Four microsatellites (CFA 2278, WMS 53, WMS 234, and WMS 269), each with more than 6 alleles per loci, were found to be the most polymorphic, indicating their better discrimination ability and usefulness for further genetic diversity studies and marker-assisted selection in durum wheat. Similar results on polymorphic information content were observed from a previous study durum wheat genotypes using SSR marker [13]. High heterozygosity and low genetic fixation values were observed from this study including in released varieties, indicating that the durum wheat breeding program in Ethiopia has been utilizing diverse source of genes to develop new varieties.

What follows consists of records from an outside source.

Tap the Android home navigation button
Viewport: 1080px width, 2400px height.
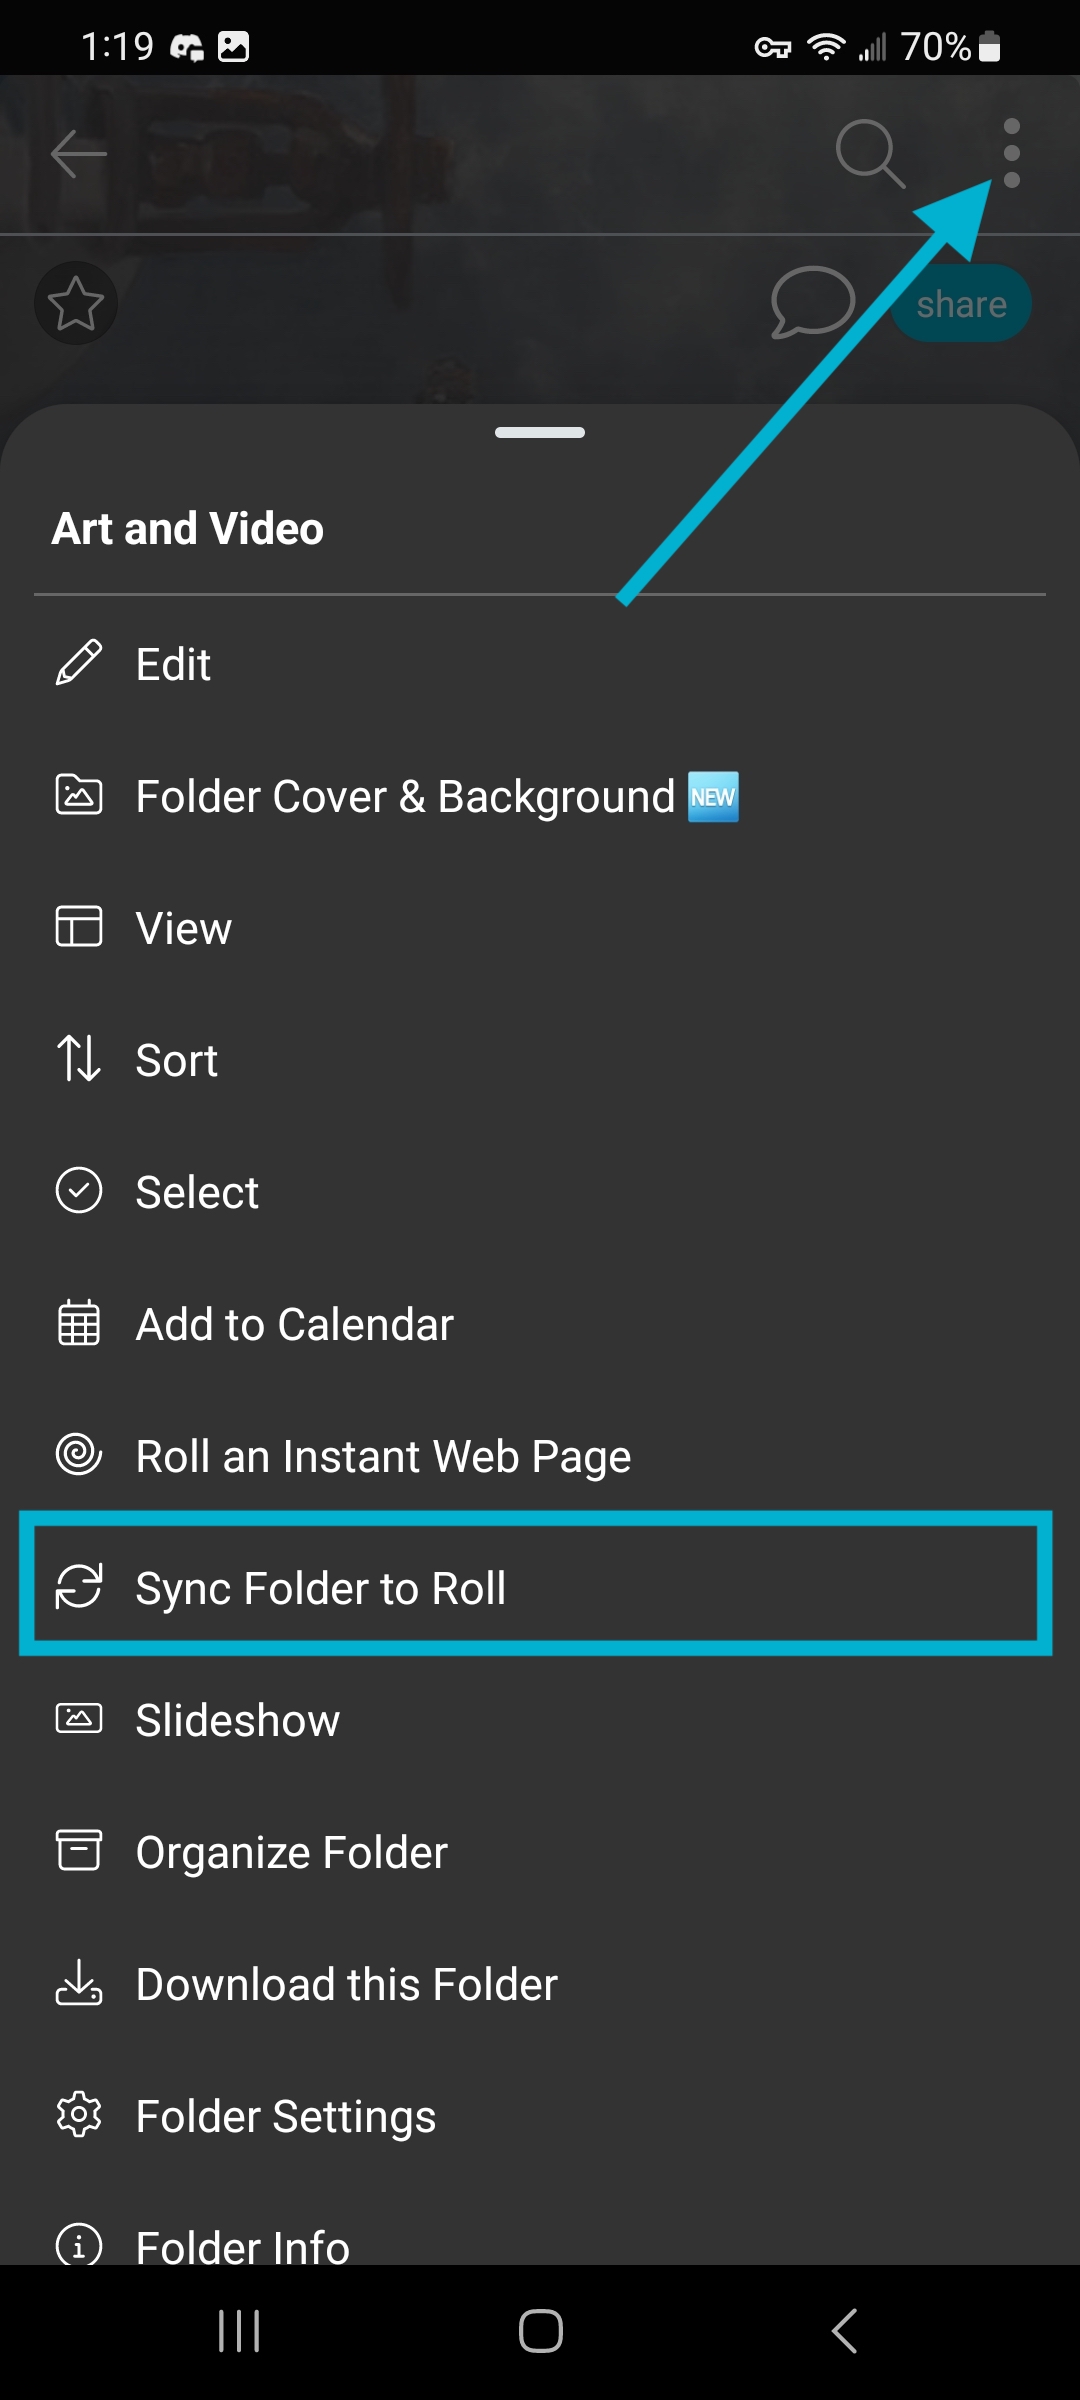540,2331
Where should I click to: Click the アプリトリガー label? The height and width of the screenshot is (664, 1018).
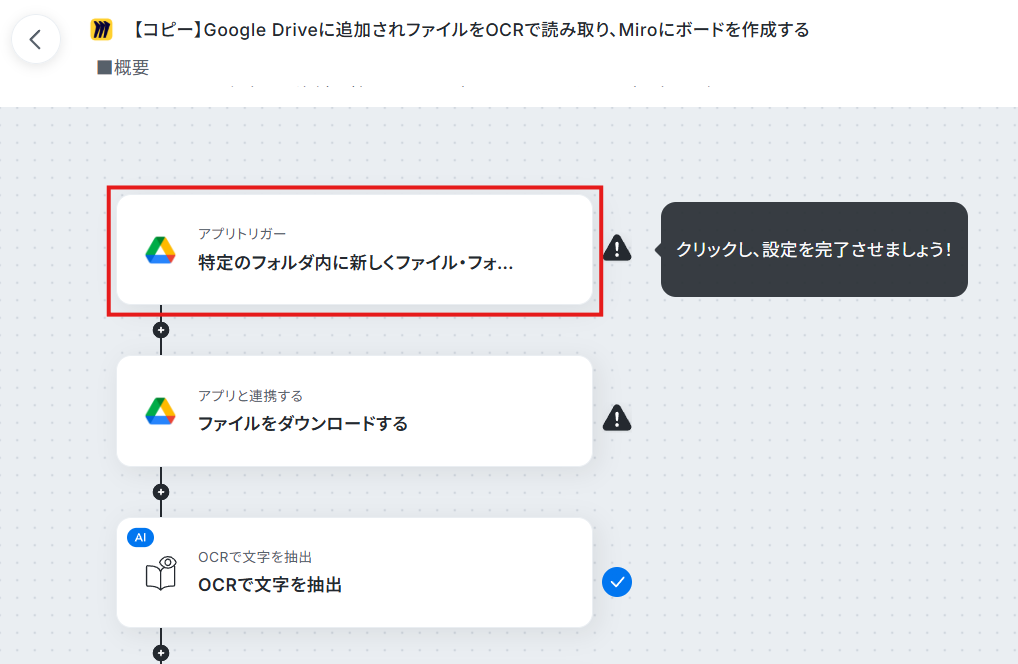[x=242, y=234]
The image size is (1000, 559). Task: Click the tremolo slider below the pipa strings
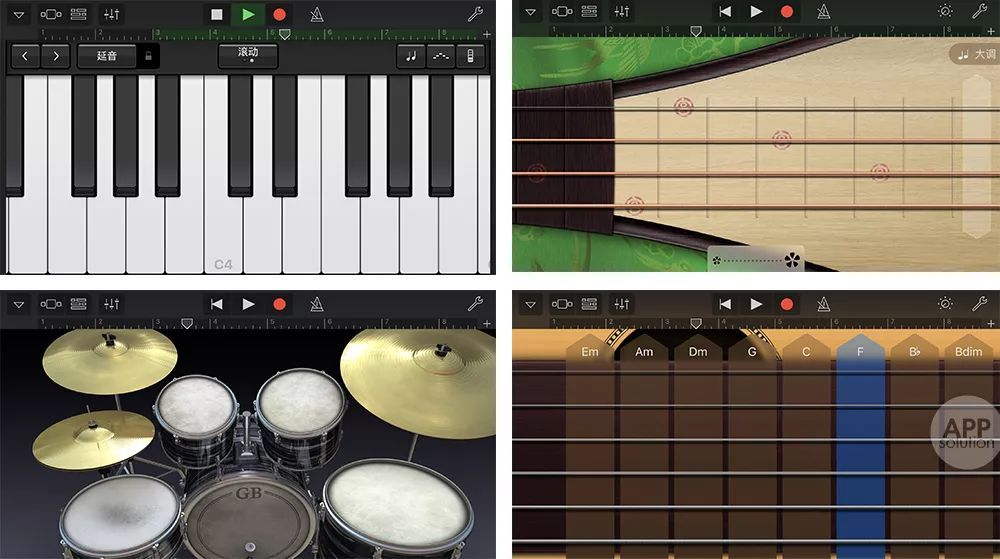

The present results are also in agreement with the high genetic variability of durum wheat reported by Bousba et al. [13].

The populations collected from 14 zones of three regions (Tigray, Amhara and Oromia) and released varieties were grouped into 3 clusters of distinct genetic background. These grouping of genotypes in to different distinct clusters showed that they had evolved from different lines of ancestry or derived from independent events of evolutionary forces (genetic drift, mutation, migration, selection and in flux/out flux of genes in the form of germplasm exchange) that separated them into related but different gene pools [32]. The clustering pattern did not clearly show the existence of definite pattern of relationships between geographical origins and genetic diversity for microsatellite markers. Populations from the same geographical origin were found to fall into single or different clusters. Similarly, genotypes from different origins were also grouped into a single cluster or in different cluster. Some clusters contained populations from the same geographical origin while others had populations from different geographical origins and the number of genotypes varied from cluster to cluster. Similar results were recorded for both the hexaploid and tetraploid wheat in another study [33].

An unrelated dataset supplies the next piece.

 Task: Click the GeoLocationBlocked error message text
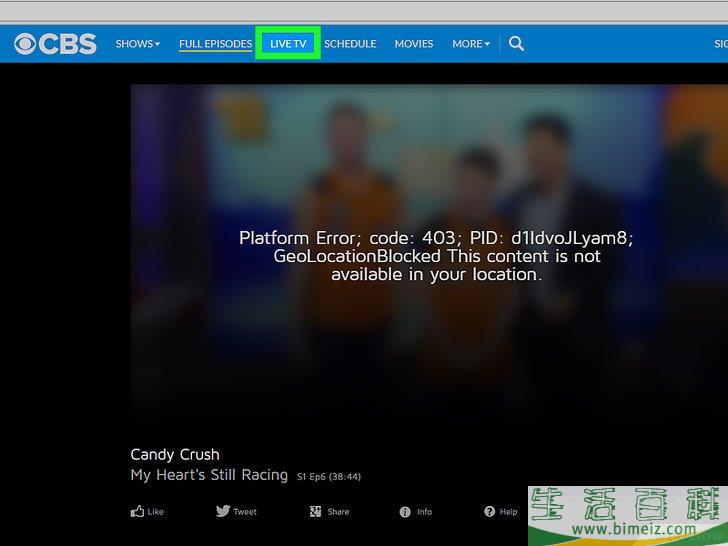(x=437, y=256)
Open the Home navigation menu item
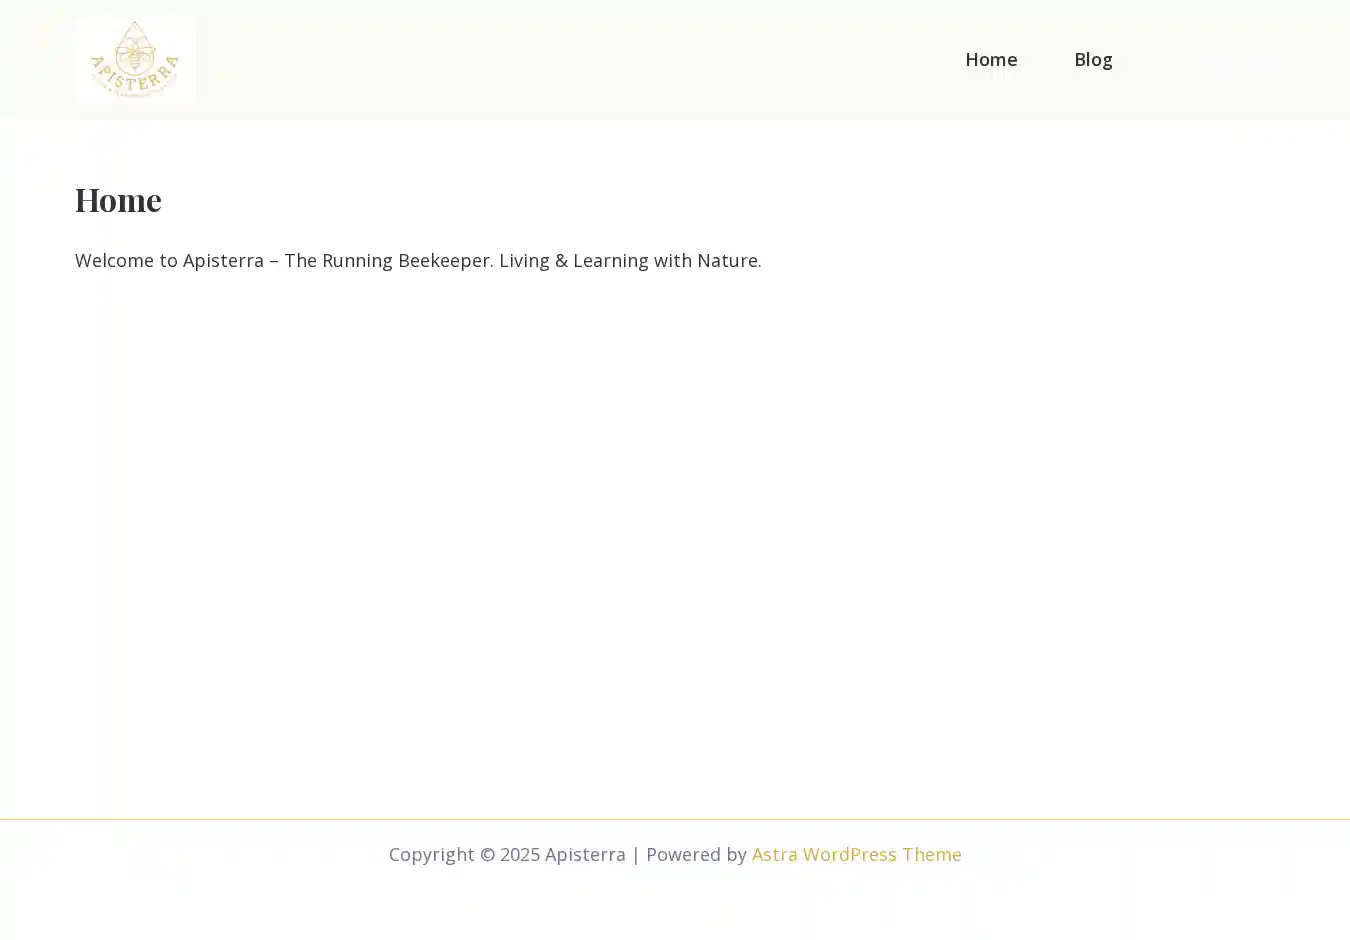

The high genetic variation detected in this study shows the existence of ample variability that can be exploited for future durum wheat breeding program as a source of valuable traits. Furthermore, the high variability noted within the tested improved varieties (0.93) indicated that the durum wheat breeding program in Ethiopia has been utilizing diverse source of genes to develop new varieties. Based on the result of this study, it is to conclude that the genetic diversity of Ethiopian durum wheat gradually reduced compared with the previous reports. The cause of reduction of the genetic diversity might be due to the high rate of replacement durum wheat by bread wheat, high gene flow between adjoining zones and may be duplication of collections of similar genotypes with different accession number.